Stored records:
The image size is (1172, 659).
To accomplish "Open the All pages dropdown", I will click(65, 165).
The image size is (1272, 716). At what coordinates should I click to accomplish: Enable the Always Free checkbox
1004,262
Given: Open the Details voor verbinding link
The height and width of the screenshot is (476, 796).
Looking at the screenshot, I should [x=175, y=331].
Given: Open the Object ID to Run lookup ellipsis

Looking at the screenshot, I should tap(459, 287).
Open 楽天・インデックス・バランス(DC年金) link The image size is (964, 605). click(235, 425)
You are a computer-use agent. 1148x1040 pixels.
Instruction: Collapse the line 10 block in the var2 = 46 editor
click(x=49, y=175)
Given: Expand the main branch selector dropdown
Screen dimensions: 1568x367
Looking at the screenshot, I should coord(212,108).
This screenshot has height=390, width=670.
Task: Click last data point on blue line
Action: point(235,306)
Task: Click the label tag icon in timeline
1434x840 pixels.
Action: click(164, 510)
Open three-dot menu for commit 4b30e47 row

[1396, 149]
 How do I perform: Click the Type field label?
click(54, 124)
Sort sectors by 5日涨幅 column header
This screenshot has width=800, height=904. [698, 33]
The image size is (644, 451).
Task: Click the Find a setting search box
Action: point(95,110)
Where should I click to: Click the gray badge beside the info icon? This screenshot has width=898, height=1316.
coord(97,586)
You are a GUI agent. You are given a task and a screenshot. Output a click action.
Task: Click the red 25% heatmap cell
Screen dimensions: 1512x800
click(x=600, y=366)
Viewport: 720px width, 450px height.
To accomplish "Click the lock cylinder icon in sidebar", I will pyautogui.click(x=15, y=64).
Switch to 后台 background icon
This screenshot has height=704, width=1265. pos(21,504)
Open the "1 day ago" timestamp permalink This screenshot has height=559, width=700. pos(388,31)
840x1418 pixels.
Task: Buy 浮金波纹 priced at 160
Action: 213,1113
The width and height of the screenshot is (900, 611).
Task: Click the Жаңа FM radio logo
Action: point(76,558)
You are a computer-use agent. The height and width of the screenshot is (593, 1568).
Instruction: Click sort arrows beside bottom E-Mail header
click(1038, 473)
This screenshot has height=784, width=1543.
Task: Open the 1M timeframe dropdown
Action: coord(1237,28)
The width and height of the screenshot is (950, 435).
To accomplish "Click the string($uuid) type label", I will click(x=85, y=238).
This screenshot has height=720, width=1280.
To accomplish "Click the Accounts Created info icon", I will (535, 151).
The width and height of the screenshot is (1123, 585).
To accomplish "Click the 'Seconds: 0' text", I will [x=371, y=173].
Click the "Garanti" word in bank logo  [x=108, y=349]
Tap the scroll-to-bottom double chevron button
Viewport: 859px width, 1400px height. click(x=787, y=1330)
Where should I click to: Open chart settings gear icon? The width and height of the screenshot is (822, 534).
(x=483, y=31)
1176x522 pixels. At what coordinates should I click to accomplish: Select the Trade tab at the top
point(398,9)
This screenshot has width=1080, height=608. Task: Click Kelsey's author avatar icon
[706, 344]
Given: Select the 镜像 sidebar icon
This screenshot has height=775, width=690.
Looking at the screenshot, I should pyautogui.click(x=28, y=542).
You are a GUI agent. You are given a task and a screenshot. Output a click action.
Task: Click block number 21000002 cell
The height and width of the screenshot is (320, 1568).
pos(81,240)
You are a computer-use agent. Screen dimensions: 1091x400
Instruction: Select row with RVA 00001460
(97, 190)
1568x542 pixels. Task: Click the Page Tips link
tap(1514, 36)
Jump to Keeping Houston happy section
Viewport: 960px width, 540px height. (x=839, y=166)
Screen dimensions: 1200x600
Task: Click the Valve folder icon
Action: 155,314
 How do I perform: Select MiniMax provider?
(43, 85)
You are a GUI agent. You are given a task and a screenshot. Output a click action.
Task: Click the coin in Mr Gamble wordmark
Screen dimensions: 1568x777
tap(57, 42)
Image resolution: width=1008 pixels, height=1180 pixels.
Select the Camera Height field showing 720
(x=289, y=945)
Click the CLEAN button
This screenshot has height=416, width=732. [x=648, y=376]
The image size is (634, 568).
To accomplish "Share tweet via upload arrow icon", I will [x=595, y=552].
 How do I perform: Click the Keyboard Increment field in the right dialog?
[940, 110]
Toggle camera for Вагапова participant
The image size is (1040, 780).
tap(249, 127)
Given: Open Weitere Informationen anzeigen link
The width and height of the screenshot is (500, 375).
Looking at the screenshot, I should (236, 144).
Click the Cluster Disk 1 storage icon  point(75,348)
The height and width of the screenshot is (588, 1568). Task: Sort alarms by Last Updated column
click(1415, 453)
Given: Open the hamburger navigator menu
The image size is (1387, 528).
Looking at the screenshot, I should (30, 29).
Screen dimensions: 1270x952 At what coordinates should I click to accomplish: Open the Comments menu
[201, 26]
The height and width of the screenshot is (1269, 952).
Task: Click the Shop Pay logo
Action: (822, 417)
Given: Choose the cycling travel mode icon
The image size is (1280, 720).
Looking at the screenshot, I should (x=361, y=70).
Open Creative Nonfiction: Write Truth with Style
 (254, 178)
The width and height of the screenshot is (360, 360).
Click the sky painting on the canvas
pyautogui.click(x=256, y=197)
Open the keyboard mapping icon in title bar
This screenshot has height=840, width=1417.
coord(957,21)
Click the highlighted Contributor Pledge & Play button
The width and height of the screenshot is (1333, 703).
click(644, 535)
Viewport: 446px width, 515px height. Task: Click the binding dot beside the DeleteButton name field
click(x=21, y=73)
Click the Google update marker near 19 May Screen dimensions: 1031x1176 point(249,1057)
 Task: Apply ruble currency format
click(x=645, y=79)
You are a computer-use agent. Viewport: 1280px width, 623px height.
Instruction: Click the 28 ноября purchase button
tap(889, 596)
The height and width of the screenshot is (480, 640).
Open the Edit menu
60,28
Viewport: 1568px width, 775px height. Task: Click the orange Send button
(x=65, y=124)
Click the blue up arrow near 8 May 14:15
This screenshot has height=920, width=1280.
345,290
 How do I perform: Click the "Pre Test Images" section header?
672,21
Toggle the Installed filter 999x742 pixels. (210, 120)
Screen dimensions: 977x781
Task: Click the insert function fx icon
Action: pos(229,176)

* Your instructions:
Write out exactly the lines that fall from the line with "The height and width of the screenshot is (588, 1568)." to the line with "The width and height of the screenshot is (360, 360)." in the records above, keeping both ends.

* Solution for this problem:
The height and width of the screenshot is (588, 1568). Task: Sort alarms by Last Updated column
click(1415, 453)
Given: Open the hamburger navigator menu
The image size is (1387, 528).
Looking at the screenshot, I should (30, 29).
Screen dimensions: 1270x952 At what coordinates should I click to accomplish: Open the Comments menu
[201, 26]
The height and width of the screenshot is (1269, 952).
Task: Click the Shop Pay logo
Action: (822, 417)
Given: Choose the cycling travel mode icon
The image size is (1280, 720).
Looking at the screenshot, I should (x=361, y=70).
Open Creative Nonfiction: Write Truth with Style
 (254, 178)
The width and height of the screenshot is (360, 360).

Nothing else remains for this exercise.